= Aim of the task =
Below are the records; return exactly the lines from the one with "Task: Click the reset to default warning text" through the final line, both included, minus any pictures.

= Records shown =
--- --- ---

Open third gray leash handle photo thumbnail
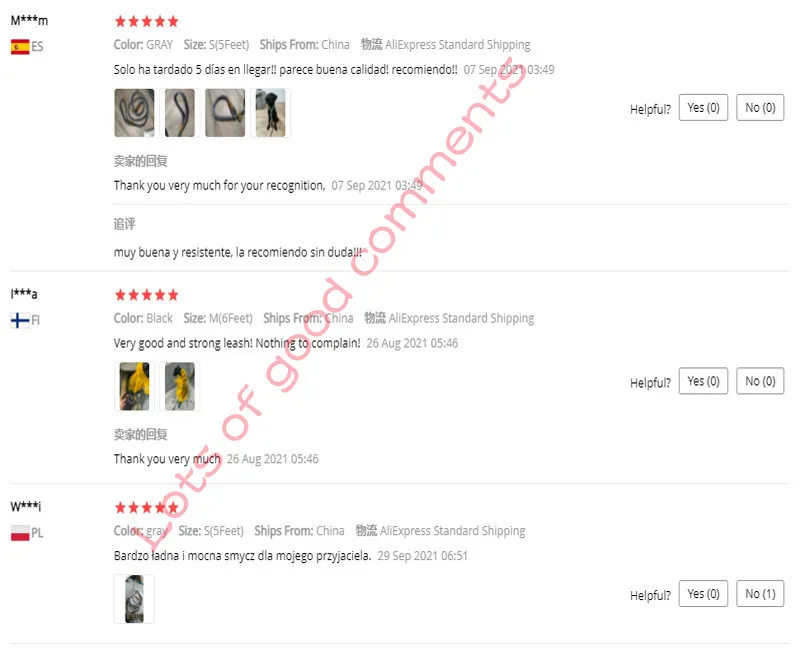800x660 pixels. (225, 113)
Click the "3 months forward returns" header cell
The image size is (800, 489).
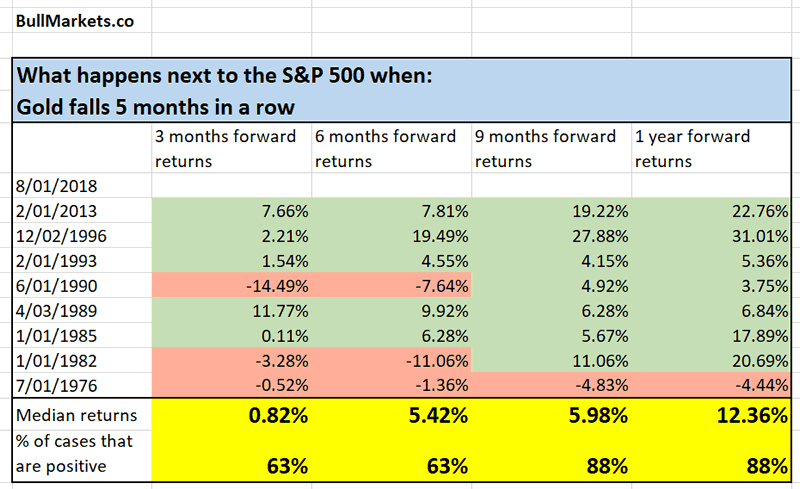231,146
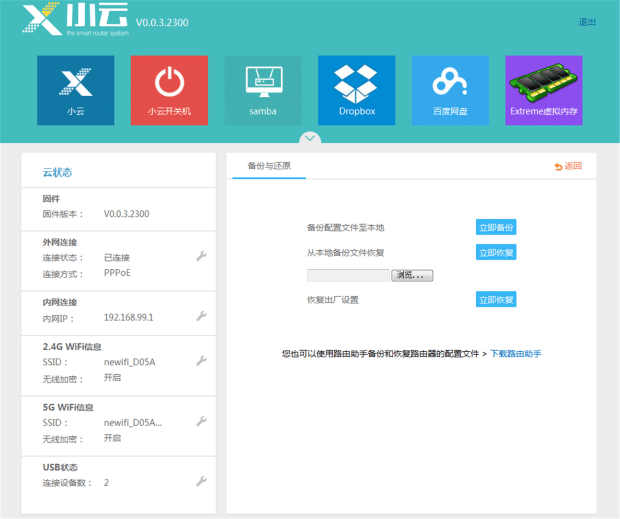Edit the 2.4G WiFi settings via wrench
Viewport: 620px width, 519px height.
point(201,360)
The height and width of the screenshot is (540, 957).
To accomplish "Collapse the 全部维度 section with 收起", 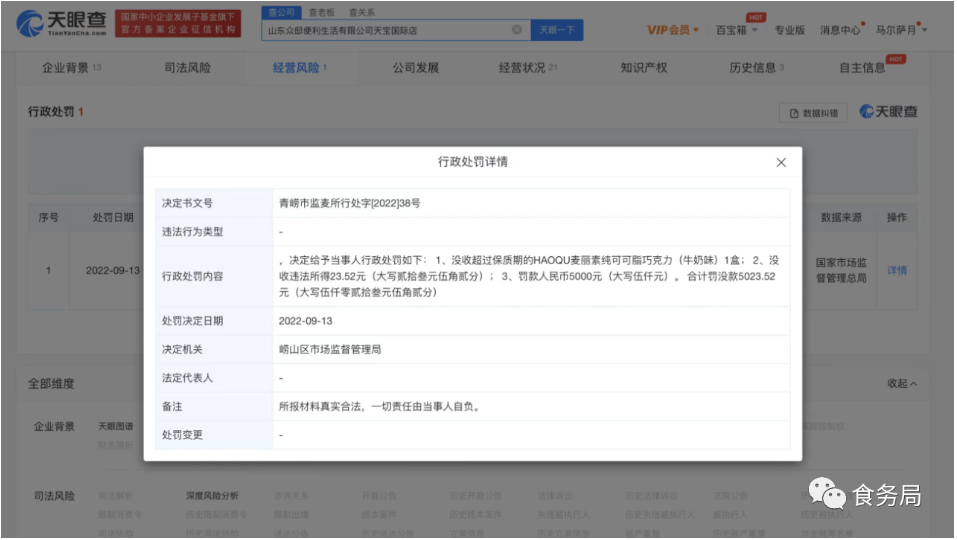I will tap(901, 384).
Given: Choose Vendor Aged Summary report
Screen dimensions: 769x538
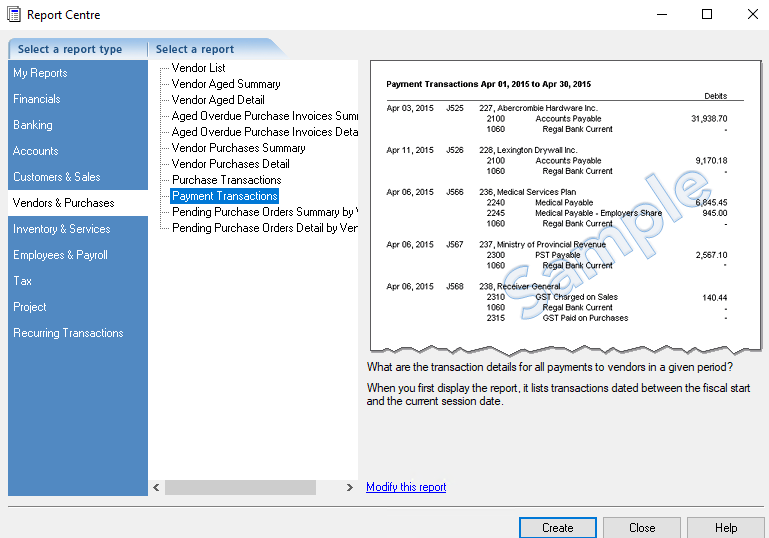Looking at the screenshot, I should [226, 84].
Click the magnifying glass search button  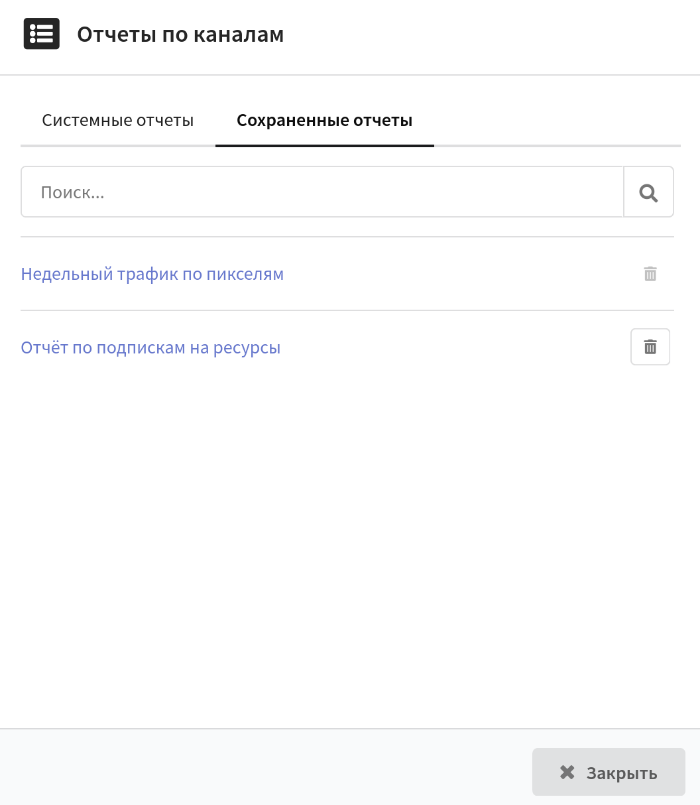click(648, 192)
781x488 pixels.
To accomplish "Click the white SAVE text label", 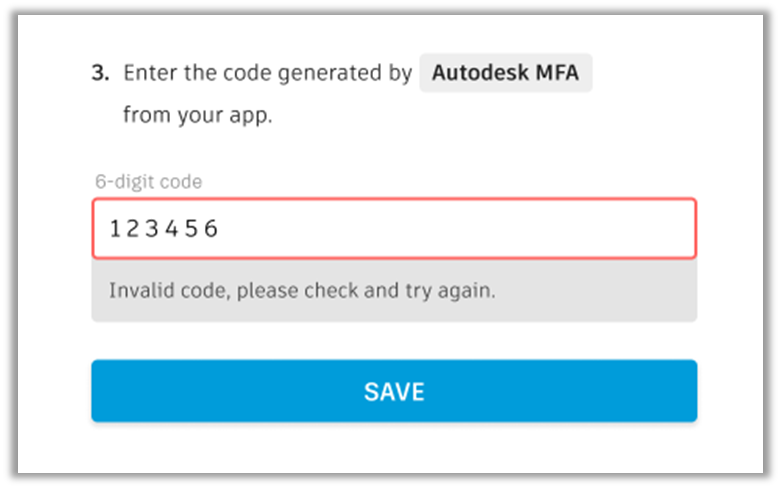I will [x=393, y=391].
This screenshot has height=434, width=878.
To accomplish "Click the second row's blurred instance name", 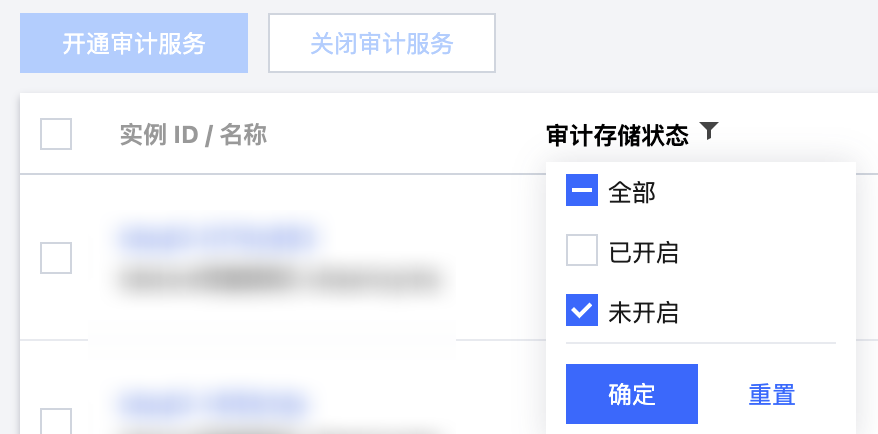I will [x=278, y=430].
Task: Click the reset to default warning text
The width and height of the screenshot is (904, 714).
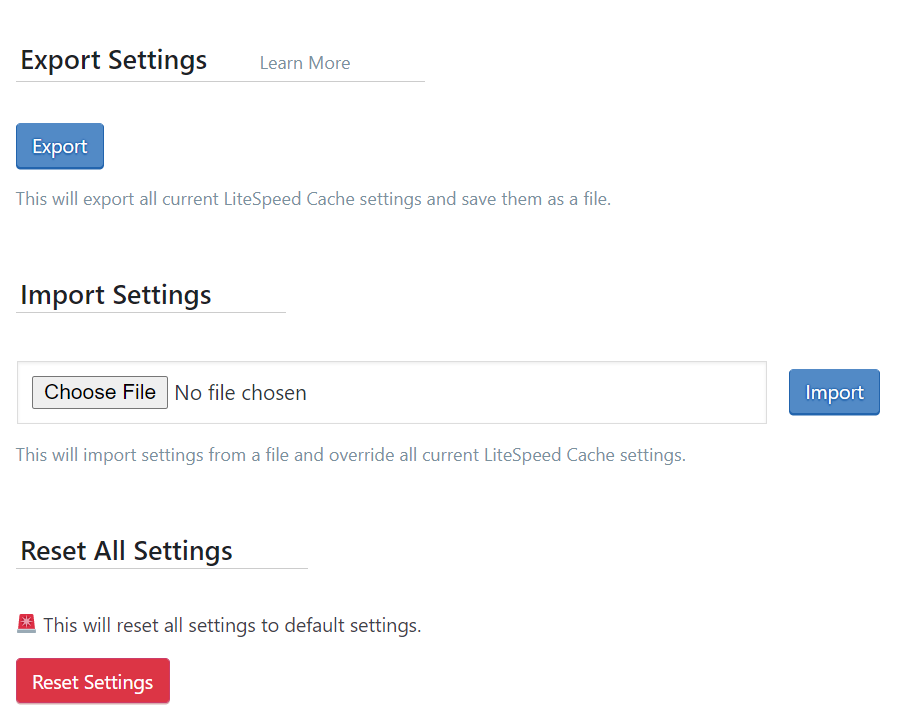Action: click(232, 626)
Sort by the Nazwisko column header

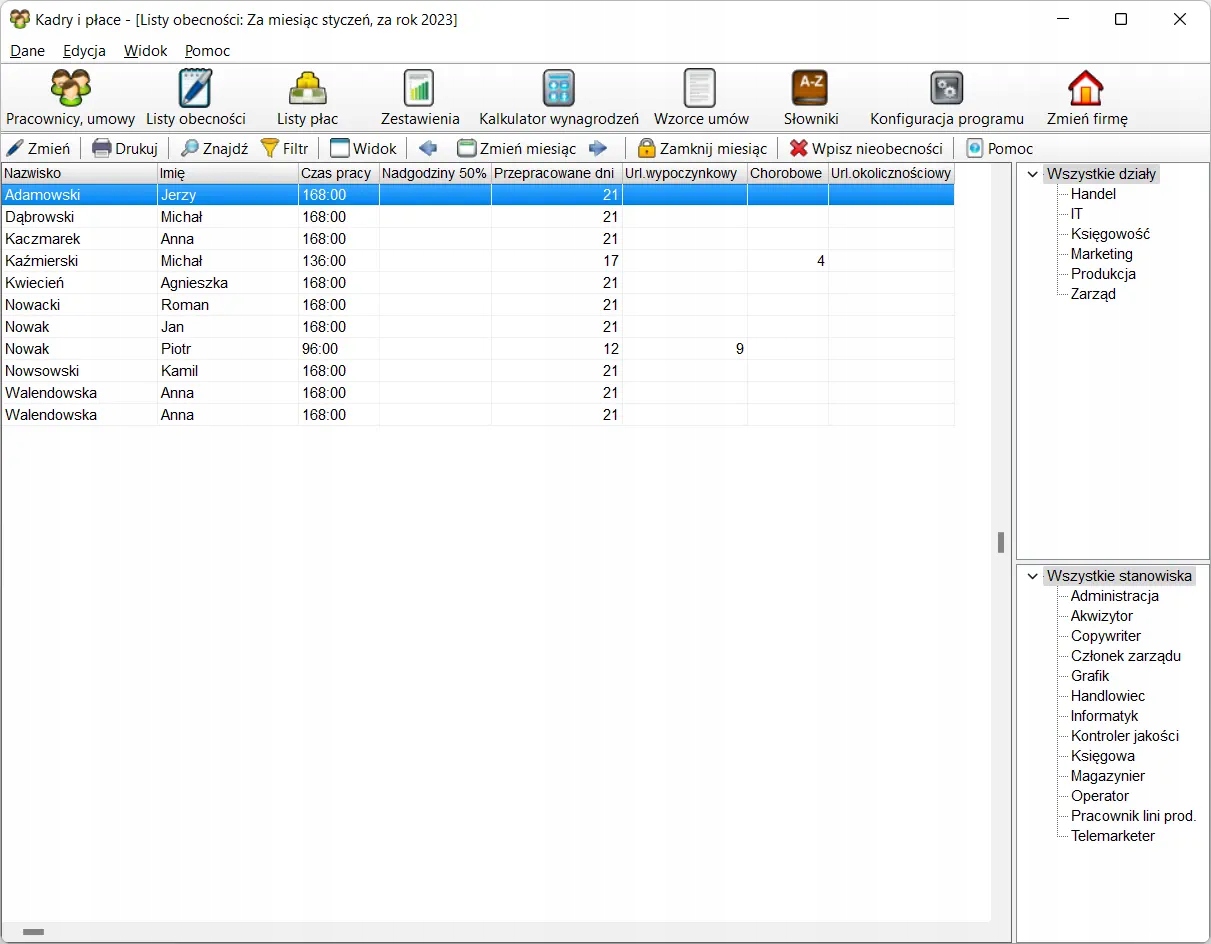click(78, 173)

--- --- ---

= Task output =
Task: Click the reset to default warning text
The width and height of the screenshot is (904, 714).
Action: click(232, 626)
Sort by the Nazwisko column header

click(78, 173)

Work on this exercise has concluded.